A guy at the club who makes a lot of decorative pieces said that he makes lots of different finials as "spares" just to have on the shelf for when he needs to see what shape would look good with a piece as he's progressing. I guess it's also good practice to do a few at a time.


----------



## NYWoodturner (Jan 25, 2013)

cabomhn said:


> Thanks guys! The problem I was running into with this piece of wood is the the grain is running at a 45 to the line of rotation of the lathe, so there is that extra tendency to shear off in the direction of the grain. I'm going to give a piece of cocobolo a try and see what happens, hopefully I'll plan better and have time to finish it and not leave it for another time.
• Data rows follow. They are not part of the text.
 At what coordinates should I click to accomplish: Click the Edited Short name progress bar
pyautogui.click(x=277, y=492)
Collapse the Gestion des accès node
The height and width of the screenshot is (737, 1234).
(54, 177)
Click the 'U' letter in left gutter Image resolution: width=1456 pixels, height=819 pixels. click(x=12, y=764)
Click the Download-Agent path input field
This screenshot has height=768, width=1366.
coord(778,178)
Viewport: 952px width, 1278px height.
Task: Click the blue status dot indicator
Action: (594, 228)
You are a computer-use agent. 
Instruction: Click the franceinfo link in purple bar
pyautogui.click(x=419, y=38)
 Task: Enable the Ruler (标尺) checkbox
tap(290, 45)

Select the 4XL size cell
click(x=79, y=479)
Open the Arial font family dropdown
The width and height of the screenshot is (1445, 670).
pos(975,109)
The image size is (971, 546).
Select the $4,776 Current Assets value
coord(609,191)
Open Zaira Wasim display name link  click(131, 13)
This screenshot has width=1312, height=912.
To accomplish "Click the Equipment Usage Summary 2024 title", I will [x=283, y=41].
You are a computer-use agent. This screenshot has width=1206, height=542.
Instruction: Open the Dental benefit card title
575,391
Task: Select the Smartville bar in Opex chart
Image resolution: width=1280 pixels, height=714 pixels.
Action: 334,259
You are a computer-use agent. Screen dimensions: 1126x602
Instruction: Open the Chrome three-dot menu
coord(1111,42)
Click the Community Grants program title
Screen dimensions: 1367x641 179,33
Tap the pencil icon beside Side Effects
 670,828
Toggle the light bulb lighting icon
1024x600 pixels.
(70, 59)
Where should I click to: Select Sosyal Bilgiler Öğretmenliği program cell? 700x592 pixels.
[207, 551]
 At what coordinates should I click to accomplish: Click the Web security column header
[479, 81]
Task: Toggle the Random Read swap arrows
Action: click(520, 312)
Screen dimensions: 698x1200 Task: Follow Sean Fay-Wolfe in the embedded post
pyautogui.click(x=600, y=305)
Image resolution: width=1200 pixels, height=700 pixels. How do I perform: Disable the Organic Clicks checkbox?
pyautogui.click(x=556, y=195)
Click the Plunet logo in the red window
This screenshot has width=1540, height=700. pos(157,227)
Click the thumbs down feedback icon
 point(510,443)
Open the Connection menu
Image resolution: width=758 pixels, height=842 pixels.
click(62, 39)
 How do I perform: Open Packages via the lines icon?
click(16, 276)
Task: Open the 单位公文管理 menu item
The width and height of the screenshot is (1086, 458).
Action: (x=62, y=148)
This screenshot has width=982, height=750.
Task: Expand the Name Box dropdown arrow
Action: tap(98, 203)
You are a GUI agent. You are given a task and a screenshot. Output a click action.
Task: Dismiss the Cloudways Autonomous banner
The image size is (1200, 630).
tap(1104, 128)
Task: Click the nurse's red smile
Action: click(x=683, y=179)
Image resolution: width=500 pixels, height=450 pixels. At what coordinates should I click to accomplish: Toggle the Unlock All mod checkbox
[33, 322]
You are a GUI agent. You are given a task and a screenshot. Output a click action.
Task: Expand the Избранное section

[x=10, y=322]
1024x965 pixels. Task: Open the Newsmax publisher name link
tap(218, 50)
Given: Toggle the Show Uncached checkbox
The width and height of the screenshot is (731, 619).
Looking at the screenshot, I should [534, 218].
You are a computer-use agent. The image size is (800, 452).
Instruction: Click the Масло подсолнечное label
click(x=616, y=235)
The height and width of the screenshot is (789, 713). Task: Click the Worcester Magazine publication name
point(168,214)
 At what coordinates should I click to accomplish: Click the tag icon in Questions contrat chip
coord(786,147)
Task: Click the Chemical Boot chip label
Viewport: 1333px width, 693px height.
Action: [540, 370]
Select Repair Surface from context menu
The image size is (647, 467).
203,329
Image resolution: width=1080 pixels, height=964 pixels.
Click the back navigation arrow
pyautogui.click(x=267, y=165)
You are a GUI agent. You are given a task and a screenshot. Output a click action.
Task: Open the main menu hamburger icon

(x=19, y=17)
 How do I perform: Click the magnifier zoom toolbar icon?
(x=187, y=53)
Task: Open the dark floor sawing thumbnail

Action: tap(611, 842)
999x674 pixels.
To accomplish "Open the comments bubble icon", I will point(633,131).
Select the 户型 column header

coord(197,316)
Matt - you bring up a good point - tight grained woods that cut cleanly do much better for a finial than a softer / more fibrous wood. The thinner you get the more important that becomes. Try a piece of that Holly or ebony if you have some left.


----------



## cabomhn (Jan 25, 2013)

NYWoodturner said:


> cabomhn said:
> 
> 
> > Thanks guys! The problem I was running into with this piece of wood is the the grain is running at a 45 to the line of rotation of the lathe, so there is that extra tendency to shear off in the direction of the grain. I'm going to give a piece of cocobolo a try and see what happens, hopefully I'll plan better and have time to finish it and not leave it for another time.
> ...



Thanks I think I just might give one of those a try. I have one of the ebony pen blank sizes pieces lift that would make a cool little finial for the top of a hollow form. Maybe I'll try a couple more before I risk screwing up some nice wood


----------